_Exercise prompt_
Output the lines from the beginning of the dataset items through the line that contains "Click the Reforecast", inclusive, as a JSON list of strings with one string per line, omitting blank lines.

Dataset items:
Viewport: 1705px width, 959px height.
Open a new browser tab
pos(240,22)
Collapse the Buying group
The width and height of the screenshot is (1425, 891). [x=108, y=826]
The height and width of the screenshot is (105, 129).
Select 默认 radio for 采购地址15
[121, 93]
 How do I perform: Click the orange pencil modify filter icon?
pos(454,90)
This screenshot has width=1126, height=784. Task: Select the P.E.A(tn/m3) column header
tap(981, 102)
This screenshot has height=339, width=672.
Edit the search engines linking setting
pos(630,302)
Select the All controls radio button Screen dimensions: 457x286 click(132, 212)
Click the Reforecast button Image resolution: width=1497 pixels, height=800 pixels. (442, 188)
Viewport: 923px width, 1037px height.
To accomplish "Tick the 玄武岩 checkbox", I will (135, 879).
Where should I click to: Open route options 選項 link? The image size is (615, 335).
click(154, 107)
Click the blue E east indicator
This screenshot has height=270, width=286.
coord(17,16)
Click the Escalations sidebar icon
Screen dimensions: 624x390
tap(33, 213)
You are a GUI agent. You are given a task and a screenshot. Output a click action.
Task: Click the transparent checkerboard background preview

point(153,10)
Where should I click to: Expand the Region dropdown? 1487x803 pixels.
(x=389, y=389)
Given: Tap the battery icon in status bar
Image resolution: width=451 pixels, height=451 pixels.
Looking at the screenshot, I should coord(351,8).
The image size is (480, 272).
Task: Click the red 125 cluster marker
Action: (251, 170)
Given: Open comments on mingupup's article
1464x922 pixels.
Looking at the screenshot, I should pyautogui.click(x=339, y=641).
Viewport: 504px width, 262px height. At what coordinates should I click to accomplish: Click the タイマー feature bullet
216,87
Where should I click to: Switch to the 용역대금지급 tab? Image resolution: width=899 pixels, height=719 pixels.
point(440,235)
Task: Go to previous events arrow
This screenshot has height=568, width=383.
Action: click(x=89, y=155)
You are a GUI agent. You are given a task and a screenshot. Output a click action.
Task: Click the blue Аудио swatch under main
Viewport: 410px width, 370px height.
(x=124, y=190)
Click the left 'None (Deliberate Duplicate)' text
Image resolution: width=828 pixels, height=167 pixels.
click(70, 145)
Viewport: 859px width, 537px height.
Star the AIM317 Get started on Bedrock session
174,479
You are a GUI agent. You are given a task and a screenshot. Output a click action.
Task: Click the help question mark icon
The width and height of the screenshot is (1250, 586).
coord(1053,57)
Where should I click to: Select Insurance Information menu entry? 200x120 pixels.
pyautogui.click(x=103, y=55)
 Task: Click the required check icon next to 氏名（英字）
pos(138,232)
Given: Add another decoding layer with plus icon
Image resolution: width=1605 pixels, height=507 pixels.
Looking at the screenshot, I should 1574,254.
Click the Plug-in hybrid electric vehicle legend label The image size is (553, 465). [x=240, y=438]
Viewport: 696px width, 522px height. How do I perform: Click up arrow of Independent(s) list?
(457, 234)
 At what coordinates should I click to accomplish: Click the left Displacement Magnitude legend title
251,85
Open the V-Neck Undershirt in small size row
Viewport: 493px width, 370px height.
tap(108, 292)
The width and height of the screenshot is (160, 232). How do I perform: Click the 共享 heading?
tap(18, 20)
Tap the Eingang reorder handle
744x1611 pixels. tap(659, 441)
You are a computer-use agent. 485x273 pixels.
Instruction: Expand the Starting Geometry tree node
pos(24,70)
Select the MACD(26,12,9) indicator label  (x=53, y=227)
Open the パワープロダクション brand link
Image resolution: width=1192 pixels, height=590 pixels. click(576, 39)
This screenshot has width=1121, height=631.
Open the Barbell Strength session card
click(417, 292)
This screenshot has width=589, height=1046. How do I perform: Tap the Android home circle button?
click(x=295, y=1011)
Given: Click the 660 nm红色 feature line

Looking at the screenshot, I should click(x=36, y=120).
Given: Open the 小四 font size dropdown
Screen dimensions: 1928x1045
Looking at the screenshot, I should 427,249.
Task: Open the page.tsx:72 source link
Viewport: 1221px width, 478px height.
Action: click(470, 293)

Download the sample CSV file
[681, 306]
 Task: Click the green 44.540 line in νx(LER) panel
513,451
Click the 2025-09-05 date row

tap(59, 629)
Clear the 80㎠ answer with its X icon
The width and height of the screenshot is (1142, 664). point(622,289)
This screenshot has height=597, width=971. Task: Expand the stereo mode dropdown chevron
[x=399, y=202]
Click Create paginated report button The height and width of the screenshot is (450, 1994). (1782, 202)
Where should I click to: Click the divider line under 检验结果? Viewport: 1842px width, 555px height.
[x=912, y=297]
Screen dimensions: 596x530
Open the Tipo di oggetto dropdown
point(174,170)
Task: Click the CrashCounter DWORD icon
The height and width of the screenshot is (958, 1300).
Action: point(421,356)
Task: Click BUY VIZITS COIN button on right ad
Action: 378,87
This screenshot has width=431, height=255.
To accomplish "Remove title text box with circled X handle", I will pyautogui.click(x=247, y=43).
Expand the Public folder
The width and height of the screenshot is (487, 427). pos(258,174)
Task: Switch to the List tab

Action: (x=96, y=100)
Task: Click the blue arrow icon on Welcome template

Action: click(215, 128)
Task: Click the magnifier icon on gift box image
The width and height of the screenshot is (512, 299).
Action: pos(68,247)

_Response to this task_
[
  "Viewport: 1705px width, 959px height.",
  "Open a new browser tab",
  "pos(240,22)",
  "Collapse the Buying group",
  "The width and height of the screenshot is (1425, 891). [x=108, y=826]",
  "The height and width of the screenshot is (105, 129).",
  "Select 默认 radio for 采购地址15",
  "[121, 93]",
  " How do I perform: Click the orange pencil modify filter icon?",
  "pos(454,90)",
  "This screenshot has width=1126, height=784. Task: Select the P.E.A(tn/m3) column header",
  "tap(981, 102)",
  "This screenshot has height=339, width=672.",
  "Edit the search engines linking setting",
  "pos(630,302)",
  "Select the All controls radio button Screen dimensions: 457x286 click(132, 212)",
  "Click the Reforecast button Image resolution: width=1497 pixels, height=800 pixels. (442, 188)"
]